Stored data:
:::

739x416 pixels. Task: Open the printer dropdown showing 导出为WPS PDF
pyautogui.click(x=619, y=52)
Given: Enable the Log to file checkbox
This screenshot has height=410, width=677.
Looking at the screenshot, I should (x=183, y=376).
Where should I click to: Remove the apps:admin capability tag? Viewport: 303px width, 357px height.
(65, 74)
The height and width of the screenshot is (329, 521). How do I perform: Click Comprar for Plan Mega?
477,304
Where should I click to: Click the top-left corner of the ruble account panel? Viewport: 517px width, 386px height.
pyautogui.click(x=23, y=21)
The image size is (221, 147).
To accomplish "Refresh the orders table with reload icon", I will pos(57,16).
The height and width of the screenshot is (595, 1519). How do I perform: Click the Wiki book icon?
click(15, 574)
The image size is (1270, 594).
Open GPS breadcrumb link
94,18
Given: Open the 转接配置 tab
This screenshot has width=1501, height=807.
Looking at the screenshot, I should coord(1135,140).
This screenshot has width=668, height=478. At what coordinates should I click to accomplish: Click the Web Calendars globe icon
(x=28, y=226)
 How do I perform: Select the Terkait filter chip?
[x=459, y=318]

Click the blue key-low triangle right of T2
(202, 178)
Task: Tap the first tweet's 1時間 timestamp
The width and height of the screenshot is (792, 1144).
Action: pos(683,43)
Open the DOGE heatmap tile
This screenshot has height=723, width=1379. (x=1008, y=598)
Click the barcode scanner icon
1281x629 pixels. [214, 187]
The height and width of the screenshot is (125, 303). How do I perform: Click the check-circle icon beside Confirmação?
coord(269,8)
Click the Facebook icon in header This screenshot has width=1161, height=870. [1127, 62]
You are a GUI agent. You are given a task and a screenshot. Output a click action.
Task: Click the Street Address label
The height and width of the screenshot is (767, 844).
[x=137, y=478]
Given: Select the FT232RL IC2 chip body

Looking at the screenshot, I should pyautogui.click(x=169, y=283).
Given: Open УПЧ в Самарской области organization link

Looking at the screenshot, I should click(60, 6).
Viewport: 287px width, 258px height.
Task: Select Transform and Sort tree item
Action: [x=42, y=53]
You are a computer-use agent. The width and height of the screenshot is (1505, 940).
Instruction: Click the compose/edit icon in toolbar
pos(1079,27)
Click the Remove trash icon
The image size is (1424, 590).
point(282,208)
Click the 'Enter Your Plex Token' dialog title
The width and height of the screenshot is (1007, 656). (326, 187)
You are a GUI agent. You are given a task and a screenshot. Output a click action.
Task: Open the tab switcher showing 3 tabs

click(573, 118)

:::

TASK TO CARRY OUT -
Reproduce the data exactly, character for character.

SOLUTION TO THE PROBLEM -
739x416 pixels. Task: Open the printer dropdown showing 导出为WPS PDF
pyautogui.click(x=619, y=52)
Given: Enable the Log to file checkbox
This screenshot has height=410, width=677.
Looking at the screenshot, I should (x=183, y=376).
Where should I click to: Remove the apps:admin capability tag? Viewport: 303px width, 357px height.
(65, 74)
The height and width of the screenshot is (329, 521). How do I perform: Click Comprar for Plan Mega?
477,304
Where should I click to: Click the top-left corner of the ruble account panel? Viewport: 517px width, 386px height.
pyautogui.click(x=23, y=21)
The image size is (221, 147).
To accomplish "Refresh the orders table with reload icon", I will pos(57,16).
The height and width of the screenshot is (595, 1519). How do I perform: Click the Wiki book icon?
click(15, 574)
The image size is (1270, 594).
Open GPS breadcrumb link
94,18
Given: Open the 转接配置 tab
This screenshot has width=1501, height=807.
Looking at the screenshot, I should coord(1135,140).
This screenshot has width=668, height=478. At what coordinates should I click to accomplish: Click the Web Calendars globe icon
(x=28, y=226)
 How do I perform: Select the Terkait filter chip?
[x=459, y=318]

Click the blue key-low triangle right of T2
(202, 178)
Task: Tap the first tweet's 1時間 timestamp
The width and height of the screenshot is (792, 1144).
Action: pos(683,43)
Open the DOGE heatmap tile
This screenshot has height=723, width=1379. (x=1008, y=598)
Click the barcode scanner icon
1281x629 pixels. [214, 187]
The height and width of the screenshot is (125, 303). How do I perform: Click the check-circle icon beside Confirmação?
coord(269,8)
Click the Facebook icon in header This screenshot has width=1161, height=870. [1127, 62]
You are a GUI agent. You are given a task and a screenshot. Output a click action.
Task: Click the Street Address label
The height and width of the screenshot is (767, 844).
[x=137, y=478]
Given: Select the FT232RL IC2 chip body

Looking at the screenshot, I should pyautogui.click(x=169, y=283).
Given: Open УПЧ в Самарской области organization link

Looking at the screenshot, I should click(60, 6).
Viewport: 287px width, 258px height.
Task: Select Transform and Sort tree item
Action: [x=42, y=53]
You are a computer-use agent. The width and height of the screenshot is (1505, 940).
Instruction: Click the compose/edit icon in toolbar
pos(1079,27)
Click the Remove trash icon
The image size is (1424, 590).
point(282,208)
Click the 'Enter Your Plex Token' dialog title
The width and height of the screenshot is (1007, 656). (326, 187)
You are a GUI agent. You are given a task and a screenshot. Output a click action.
Task: Open the tab switcher showing 3 tabs

click(573, 118)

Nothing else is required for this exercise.